# Router



## User188 (2. Feb 2010)

Warum hat ein Router immer 2 Netzwerkkarten sprich 2 IP Adressen.

Die beiden Netzwerkkarten kennen sich doch automatisch. wieso der zusätzliche Aufwand von karte1 zu karte2 die Information
zuschicken?


----------



## Atze (2. Feb 2010)

ich weiß nicht, ich bin ja auch kein hardwareexperte, aber könnte daran liegen, dass ein router ein- und ausgänge hat


----------



## hemeroc (2. Feb 2010)

Das liegt im Prinzp daran das der Router für jedes Netzwerkinterface sozusagen eine eigene Karte braucht wenn du an deinem PC 2 IP Adressen haben willst und unter denen zur gleichen Zeit erreichbar sein willst dann kannst du auch nichts anderes tun als eine 2te Netzwekkarte einzubaun.
Genau so verhält es sich beim Router. Er hat eine IP-Adresse nach "außen" WAN und eine nach "innen" LAN.


----------



## tuxedo (3. Feb 2010)

ROFL .. Interessante Fragestellung 

Sagen wir's so:

Wenn ein Router nur noch 1 statt 2 IP-Adressen bräuchte: Was sollte er dann noch "routen"?
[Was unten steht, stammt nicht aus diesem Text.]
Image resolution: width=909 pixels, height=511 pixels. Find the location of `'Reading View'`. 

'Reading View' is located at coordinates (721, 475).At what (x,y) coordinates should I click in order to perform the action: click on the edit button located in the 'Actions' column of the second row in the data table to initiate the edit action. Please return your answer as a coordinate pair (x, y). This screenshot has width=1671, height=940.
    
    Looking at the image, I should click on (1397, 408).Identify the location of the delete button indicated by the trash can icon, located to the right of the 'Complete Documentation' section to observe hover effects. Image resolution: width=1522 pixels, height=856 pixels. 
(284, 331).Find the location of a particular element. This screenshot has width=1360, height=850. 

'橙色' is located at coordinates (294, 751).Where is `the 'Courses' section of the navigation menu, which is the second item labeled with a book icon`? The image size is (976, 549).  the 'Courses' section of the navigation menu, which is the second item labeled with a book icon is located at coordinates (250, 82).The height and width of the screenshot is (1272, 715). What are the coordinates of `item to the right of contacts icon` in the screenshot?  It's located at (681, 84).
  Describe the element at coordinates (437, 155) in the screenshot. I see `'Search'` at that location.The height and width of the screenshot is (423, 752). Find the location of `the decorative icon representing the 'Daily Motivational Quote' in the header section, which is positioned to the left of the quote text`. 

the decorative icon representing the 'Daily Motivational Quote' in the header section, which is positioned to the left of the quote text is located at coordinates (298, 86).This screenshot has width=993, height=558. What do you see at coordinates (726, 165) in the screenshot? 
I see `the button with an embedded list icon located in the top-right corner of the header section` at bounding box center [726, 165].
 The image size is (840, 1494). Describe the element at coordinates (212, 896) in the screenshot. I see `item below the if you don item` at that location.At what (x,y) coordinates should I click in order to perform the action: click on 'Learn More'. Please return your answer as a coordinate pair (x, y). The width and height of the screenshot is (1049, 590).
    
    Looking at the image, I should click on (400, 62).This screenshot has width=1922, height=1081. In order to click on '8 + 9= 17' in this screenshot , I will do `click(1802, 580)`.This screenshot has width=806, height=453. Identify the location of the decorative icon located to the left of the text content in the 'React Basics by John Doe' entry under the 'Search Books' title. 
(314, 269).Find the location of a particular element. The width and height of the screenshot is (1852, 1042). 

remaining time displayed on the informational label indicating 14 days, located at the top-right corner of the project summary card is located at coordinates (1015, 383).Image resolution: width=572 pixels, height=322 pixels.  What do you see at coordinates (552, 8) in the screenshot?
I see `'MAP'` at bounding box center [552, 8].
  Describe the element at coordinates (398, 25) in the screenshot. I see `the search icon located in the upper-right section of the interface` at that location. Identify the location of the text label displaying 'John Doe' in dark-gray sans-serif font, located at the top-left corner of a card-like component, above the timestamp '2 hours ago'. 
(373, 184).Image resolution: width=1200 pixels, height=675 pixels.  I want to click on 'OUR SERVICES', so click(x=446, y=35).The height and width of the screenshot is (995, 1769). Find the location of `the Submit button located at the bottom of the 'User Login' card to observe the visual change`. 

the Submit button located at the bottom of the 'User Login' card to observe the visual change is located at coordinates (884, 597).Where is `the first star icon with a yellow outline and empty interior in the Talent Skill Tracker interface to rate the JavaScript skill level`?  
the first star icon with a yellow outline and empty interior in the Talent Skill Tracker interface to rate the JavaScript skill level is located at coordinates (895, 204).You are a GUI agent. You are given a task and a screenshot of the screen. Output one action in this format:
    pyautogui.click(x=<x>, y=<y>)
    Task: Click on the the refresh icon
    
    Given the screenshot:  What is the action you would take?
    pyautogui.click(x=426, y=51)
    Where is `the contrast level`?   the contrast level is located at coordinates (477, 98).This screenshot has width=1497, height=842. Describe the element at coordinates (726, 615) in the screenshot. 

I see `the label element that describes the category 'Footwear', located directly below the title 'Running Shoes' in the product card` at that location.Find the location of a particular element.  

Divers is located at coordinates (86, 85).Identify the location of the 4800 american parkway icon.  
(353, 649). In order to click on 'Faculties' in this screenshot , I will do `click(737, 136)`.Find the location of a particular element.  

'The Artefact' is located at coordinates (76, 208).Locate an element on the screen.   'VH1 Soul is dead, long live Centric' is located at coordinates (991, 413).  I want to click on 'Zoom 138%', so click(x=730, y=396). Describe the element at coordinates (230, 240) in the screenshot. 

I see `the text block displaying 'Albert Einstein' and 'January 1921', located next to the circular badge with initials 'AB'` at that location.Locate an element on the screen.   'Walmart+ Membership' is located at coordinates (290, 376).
Ein Router mit nur 1er IP-Adresse wäre dann bestenfalls wenn überhaupt noch als "managed switch" zu bezeichnen


----------



## ARadauer (3. Feb 2010)

Wie soll es den anders gehen?
Nehmen wir einen kleinen Router für ein Heimnetzwert der zwischen WAN und LAN routet. Er hängt ja praktisch in zwei Netzen. Eine IP fürs Inernet nach aussen und eine IP für Heimnetzwerk nach innen....

oder habe ich die Fragestellung falsch verstanden...


----------



## Sotsch (6. Feb 2010)

Router werden dafür verwendet 2 (oder mehrere) Netze miteinander zu verbinden
so funktioniert das Internet (inter = zwischen , net = Netz ... zwischen den Netzen sind??? ROUTER^^)
zweiter grund ist der Mangel an Ip Adressen, du kannst in deinem Heimnetz deine Ip's verwenden (private Adressbeiche 192.168.x.x , 172.16.x.x, 10.x.x.x oder wie du meinst) 
und an der äußeren Schnittstelle hat dein Router ne öffentliche IP (fürs inet), somit bleiben mehr Adressen für außen über ohne das deine rechner welche verbrauchen.
zur umwandlung von extern zu intern verwendet man NAT/PAT
und das wiederrum beitet sicherheit, da deine internen pc's nicht direkt ans internet angebunden sind, sondern über einen Router (der sogar noch als firewall dient, paketfilter)

also 2 ports unbedingtes need

hoffe das konnte das etwas aufhellen


----------



## HoaX (6. Feb 2010)

Ich würde diese "Heimrouter" ehr als NAT-Gateways bezeichnen, denn mit richtigen Routern haben die kaum etwas gemein. z.B. verbinden diese Heimrouter die Netze ja nur in eine Richtung. Einfach so aus dem Internet ins interne Netz geht nicht. Und Routingprotokolle können auch die meisten nicht.


----------



## Sotsch (6. Feb 2010)

Um vielleicht nochmal auf die Fragestellung einzugehen, 2 Schnittstelle daher, weil Das interne Netz mit dem externen verbunden werden soll und die privaten Adressen nicht geroutet werden.
Bekommst ja vom Provider ne IP (dynamisch) an deine externe Schnittstelle zugewiesen.

Wenn es dich interessiert, Routingprotokoll ist häufig RIP und wird grob gesagt dazu verwendet damit dein Router weiß wohin er die Pakete senden muss, wenn er die gewünschte ziel - Ip Adresse nicht kennt.. (router tauschen so genannte Routing tabellen miteinander aus)


----------